Christopher Browning's research into the atrocities committed by the police battalions attached to the Einsatzgruppen confirms that orders from the top were translated into gendercidal policies at the base. On July 11, 1942, the following orders went out to the police battalions: "Confidential! By order of the Higher SS and Police Leader ... all male Jews between the ages of 17 and 45 convicted as plunderers are to be shot according to martial law. The shootings are to take place away from cities, villages, and thoroughfares." Browning notes: "There was, of course, no investigation, trial, and confiction of so-called plunderers to be shot according to martial law.
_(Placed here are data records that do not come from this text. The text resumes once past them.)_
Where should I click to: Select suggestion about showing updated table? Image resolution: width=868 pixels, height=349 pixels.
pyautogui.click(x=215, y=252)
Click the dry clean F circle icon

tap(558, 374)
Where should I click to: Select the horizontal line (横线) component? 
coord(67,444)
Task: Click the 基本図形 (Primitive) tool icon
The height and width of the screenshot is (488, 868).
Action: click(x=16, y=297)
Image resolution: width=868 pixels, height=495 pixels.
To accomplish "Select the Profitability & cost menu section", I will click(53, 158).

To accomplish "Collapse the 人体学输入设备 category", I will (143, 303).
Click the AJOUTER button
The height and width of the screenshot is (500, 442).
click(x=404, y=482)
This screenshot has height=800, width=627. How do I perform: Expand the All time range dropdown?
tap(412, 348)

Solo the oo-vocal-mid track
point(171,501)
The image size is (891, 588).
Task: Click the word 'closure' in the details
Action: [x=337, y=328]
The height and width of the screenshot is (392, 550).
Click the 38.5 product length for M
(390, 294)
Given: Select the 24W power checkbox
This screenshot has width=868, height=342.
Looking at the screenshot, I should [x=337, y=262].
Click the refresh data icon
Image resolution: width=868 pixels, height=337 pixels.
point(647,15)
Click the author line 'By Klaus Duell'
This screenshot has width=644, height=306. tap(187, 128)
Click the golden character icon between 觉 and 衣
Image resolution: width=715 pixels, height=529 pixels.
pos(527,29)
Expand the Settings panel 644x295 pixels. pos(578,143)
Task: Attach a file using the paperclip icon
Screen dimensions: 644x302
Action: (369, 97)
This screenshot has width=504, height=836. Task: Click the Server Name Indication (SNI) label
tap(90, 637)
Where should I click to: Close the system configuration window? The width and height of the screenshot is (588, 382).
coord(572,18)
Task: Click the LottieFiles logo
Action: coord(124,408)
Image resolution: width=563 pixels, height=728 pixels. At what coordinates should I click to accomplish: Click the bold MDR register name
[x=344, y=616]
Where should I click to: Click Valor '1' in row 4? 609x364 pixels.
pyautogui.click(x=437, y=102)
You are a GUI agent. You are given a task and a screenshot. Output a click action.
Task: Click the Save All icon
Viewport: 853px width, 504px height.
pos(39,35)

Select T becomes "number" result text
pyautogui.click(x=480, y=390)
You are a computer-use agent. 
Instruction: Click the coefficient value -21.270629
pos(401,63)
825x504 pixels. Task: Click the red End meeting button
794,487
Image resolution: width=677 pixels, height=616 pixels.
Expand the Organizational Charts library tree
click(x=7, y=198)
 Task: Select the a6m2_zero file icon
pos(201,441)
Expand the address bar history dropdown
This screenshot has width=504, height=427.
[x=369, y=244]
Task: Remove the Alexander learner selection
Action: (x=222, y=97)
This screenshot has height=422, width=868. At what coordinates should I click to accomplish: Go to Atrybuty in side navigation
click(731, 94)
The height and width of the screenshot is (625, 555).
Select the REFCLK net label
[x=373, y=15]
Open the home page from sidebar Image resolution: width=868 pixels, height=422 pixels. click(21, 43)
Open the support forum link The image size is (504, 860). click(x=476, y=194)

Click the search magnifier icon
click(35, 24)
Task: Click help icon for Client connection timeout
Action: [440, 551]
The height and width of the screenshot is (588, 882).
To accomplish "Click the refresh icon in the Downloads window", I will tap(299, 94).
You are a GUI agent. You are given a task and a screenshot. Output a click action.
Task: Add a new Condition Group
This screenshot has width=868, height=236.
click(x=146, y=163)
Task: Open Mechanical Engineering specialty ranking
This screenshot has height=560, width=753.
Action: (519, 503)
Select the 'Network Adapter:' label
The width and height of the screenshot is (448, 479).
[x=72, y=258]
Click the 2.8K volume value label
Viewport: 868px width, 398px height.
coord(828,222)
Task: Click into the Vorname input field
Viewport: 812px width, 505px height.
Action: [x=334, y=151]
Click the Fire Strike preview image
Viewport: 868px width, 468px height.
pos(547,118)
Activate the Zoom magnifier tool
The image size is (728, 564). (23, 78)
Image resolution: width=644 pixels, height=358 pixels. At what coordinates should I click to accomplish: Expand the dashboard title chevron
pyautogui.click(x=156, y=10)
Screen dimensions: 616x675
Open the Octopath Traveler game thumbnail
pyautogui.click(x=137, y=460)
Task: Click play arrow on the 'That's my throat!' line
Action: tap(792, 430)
Male Jews who appeared to be between the ages of seventeen and forty-five were simply rounded up" and led away for execution. (Browning, Ordinary Men: Reserve Police Battalion 101 and the Final Solution in Poland, pp. 13-14.)

Importantly for the analysis of gendercide, Daniel Goldhagen notes that "even if ... the initial order was to kill 'only' teenage and adult Jewish males -- the order was still genocidal and clearly was understood by the perpetrators as such ... The killing of the adult males of a community is nothing less than the destruction of that community" (p. 153, emphasis added). The point is critical in a more general way to modern scholarship on the Jewish holocaust, since this currently centres on key decision-points in the killing campaign on the eastern front, and the debate over precisely when the Nazi actions passed from the atrocious to the outright genocidal (see Rosenbaum, Explaining Hitler). As in other holocausts (Armenia, Rwanda), the mass killing of Jewish males proved a necessary initial strategy, but not a sufficient expression, of the eliminationist impulse.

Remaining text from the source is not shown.